**Teks Pilihan**
Mata Pencaharian Suku Lamaholot
Mata pencaharian utama adalah bercocok tanam di ladang dengan tanaman utama padi. Pertanian ini dilakukan dengan sistem tebang bakar. Tanah yang dikerjakan itu merupakan milik adat yang disebut tanah wungu dan pada masa lalu pengerjaannya diatur oleh kepala adat. Setiap tahap pekerjaan harus diawali dengan upacara. Dalam pekerjaan itu mereka juga mengenal pembagian kerja berdasarkan gender.
Pekerjaan berat seperti pembukaan hutan dilakukan oleh laki-laki, dan tahap menanam dan panen dikerjakan oleh laki-laki dan perempuan. Mereka juga mengenal sistem gotong royong. Tanaman lain yang dibudidayakan adalah ubi kayu, jagung, kacang-kacangan, pisang, nangka, kopi, kemiri, kelapa, dan lain-lain. Kebun kopi yang cukup luas terdapat di Kecamatan Wulan Gitang. Perkebunan kelapa terdapat merata di berbagai wilayah Kabupaten ini. Alat-alat pertanian masih sederhana, misalnya parang, kapak, tofa untuk membersihkan rumput, tugal, pisau alat memamen padi.
Organisasi Sosial Suku Lamaholot
Kesatuan sosial terkecil adalah keluarga inti, yang disebut langeuma. Beberapa langeuma bergabung membentuk suatu kesatuan keluarga lebih luas, yang disebut manuk one atau amang. Gabungan manuk one membentuk klen yang disebut nua newa atau wungu. Prinsip keturunannya patrilineal, khususnya dalam pemujaan dan penerimaan harta warisan. Seorang anak termasuk menjadi anggota klen ayahnya.

**Cuplikan Data**
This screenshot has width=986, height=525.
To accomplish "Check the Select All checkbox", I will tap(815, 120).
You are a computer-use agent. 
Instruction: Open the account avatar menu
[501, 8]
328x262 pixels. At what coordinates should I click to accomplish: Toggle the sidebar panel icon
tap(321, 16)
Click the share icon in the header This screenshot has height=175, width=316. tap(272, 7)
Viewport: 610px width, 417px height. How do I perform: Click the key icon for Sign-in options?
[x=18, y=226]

---

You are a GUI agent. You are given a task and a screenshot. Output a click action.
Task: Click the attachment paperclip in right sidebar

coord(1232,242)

==

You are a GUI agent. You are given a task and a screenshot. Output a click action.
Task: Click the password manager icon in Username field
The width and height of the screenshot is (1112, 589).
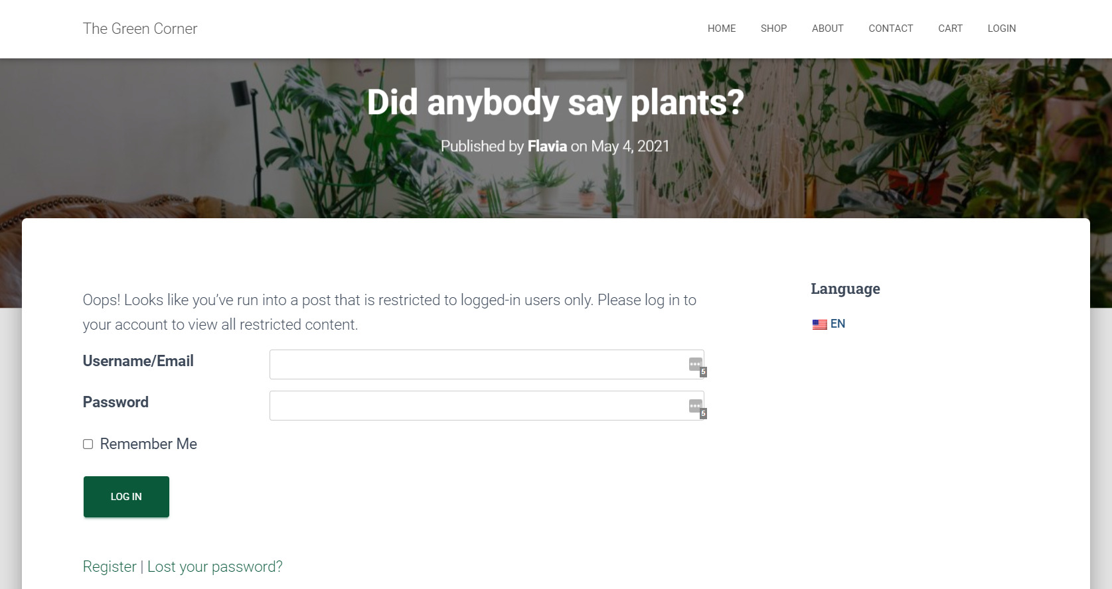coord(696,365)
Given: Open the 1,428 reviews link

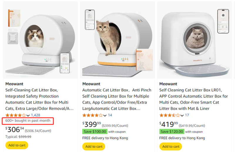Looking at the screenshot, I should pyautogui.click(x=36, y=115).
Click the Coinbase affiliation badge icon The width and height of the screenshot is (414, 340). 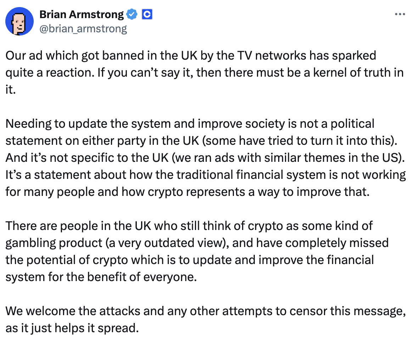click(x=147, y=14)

**Latihan Singkat**
Menurut teks tentang Suku Lamaholot, apa sebutan bagi keluarga inti sebagai kesatuan sosial terkecil?

**Penyelesaian Soal**
Keluarga inti disebut langeuma.